Most of the time we’d rather not broadcast these personal stories. Parts of our personality, the matters we hold most dear, are kept safe within these stories. We share these stories only with the people we love because in sharing them we share ourselves.

The stories grow more valuable the older we become. Perhaps that’s because the older stories show how much our lives have changed. If these stories aren’t written down, they can be lost when the people telling them are no longer around.

What if you put these moments into a book? They would be there not only for present generations, but for generations to come. At Story Preserve, that’s what we do. We help families capture their most memorable stories in print so they can be shared amongst the ones they love.

Family stories enhance self-esteem in teens

Family serving Christmas dinner

The best family talks happen at the dinner table. You chat about your day at work or school. You recount moments you’ve enjoyed together, like a family canoe trip or playing laser tag all afternoon.

As parents, you love to tell your children about your life. You talk about their grandparents and other relatives too. Some of the stories are about pleasant experiences, but the stories your children like best often have an element of challenge.
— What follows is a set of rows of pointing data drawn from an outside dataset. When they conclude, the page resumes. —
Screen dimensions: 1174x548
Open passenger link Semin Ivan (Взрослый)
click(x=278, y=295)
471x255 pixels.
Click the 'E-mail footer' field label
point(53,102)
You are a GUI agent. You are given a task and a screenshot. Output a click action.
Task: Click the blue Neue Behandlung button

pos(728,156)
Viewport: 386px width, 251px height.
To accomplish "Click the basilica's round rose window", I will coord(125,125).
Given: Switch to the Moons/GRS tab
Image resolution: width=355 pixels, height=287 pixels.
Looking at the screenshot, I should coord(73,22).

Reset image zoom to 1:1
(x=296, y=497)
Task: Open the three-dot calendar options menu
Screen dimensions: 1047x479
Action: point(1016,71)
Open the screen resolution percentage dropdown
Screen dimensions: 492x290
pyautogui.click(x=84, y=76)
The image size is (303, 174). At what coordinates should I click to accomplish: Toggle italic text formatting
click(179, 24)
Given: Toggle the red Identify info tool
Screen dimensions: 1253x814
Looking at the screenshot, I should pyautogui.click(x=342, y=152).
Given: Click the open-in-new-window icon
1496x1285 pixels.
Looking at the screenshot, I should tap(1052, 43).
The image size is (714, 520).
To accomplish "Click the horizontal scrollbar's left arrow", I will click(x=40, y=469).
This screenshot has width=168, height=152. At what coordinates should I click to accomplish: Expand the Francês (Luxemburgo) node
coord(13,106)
Teens like to hear about how their parents and other relatives made mistakes, faced difficult situations, and managed to pull through. It helps them figure out who they are and it makes them more resilient.

A group of psychologists at Emory University studied the impact family stories have on teens. They found that teens who know their family stories have higher self-esteem and feel in control of their lives. If they know how their parents met, where their grandparents were born, and other details about their family’s past, teens are less likely to experience depression.

Fivush, R., Duke, M, & Bohanek, J. (2010). Do you know … the power of family history in adolescent identity and well-being. Atlanta, Georgia: Emory University.